Light Crude Oil: How much further to fall?
Up-date N° 1/October 24, 2005
1990 to 2005: From bear to bull: the multi-year trends and the long-term picture
The chart above clearly shows one thing: long-term trends often last many years. From the beginning of 1999, it took two years for the price of light crude oil to move from $ 10 to $ 40. It followed an extended correction during which the price fell by more than 50%.
During the year 2002, the price doubled again but was unable to supersede the $ 40 mark until summer 2004. The move over the $ 40 level was followed by a surge to a new high of $ 55 with the subsequent test of what had become support at $ 40.
"The long-term picture shows that the bull-market in oil is far from over but that it is preparing itself for the next major up-leg which we expect to start unfolding through the winter months, once the present correction has run its course.
The medium-term picture
From the above analysis, it is easy to see that there have been many buying opportunities since this bull market started, along with some excellent prospects for selling.

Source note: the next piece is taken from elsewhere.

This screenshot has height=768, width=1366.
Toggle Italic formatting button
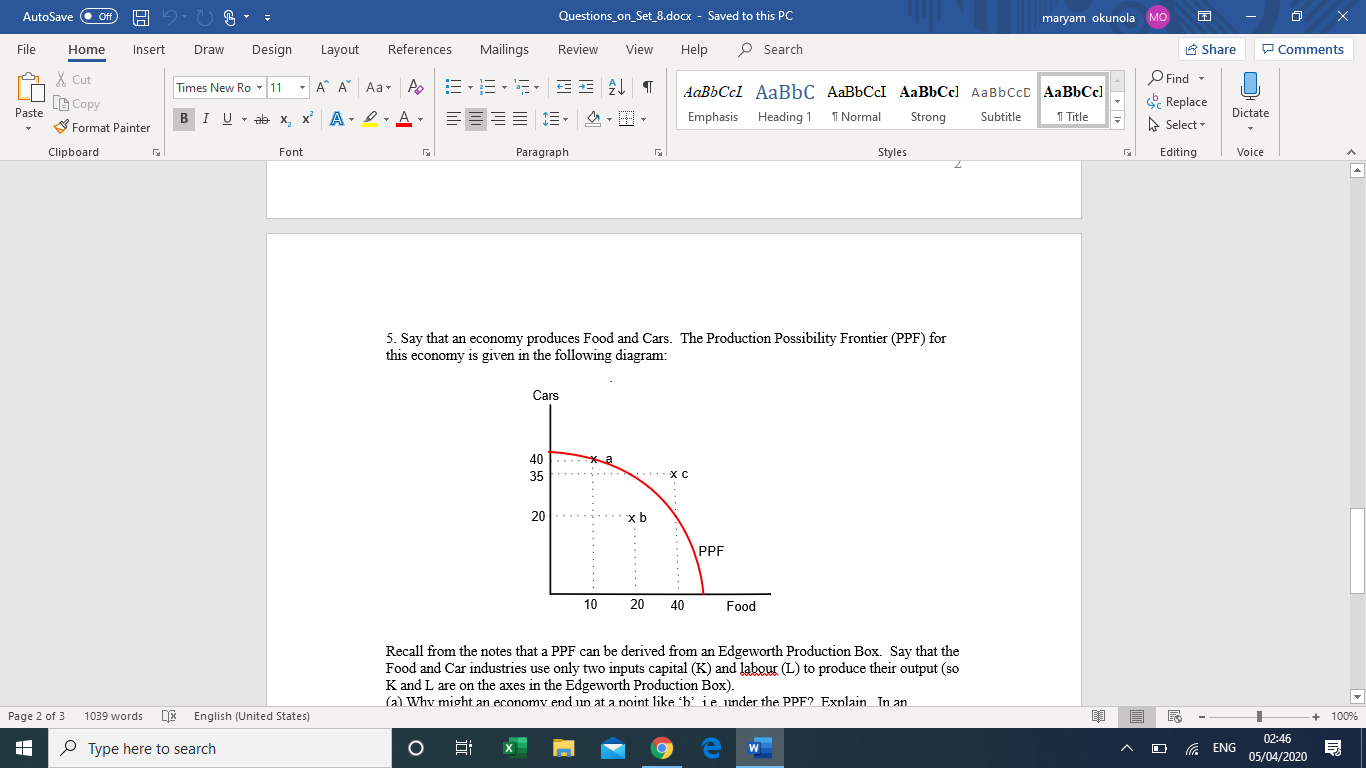pyautogui.click(x=206, y=120)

At present, we are on the road to a new buying opportunity but opinions on the right moment to buy differ widely - as always. But if you believe that oil has become a scarce resource and its use will have to be rationed one way or another, you may not wish to go bottom fishing as you may miss out on the next big move to the upside.
Once oil supply peaks (for many oil experts before this decade is over), the world will be forced to create ways to substantially conserve our oil and other energy sources. In any case, the net difference between annual additions to world oil reserves and consumption will likely continue to worsen (see chart below).
Our recommendation at this stage is to watch the market and start buying when above indicators show sings of turning around.
The short-term picture
The short-term picture suggests that we are close to the point where new commitments can be recommended. Depending on your financial capacity, you could buy one contract now and a further one should the oil price fall another 10%.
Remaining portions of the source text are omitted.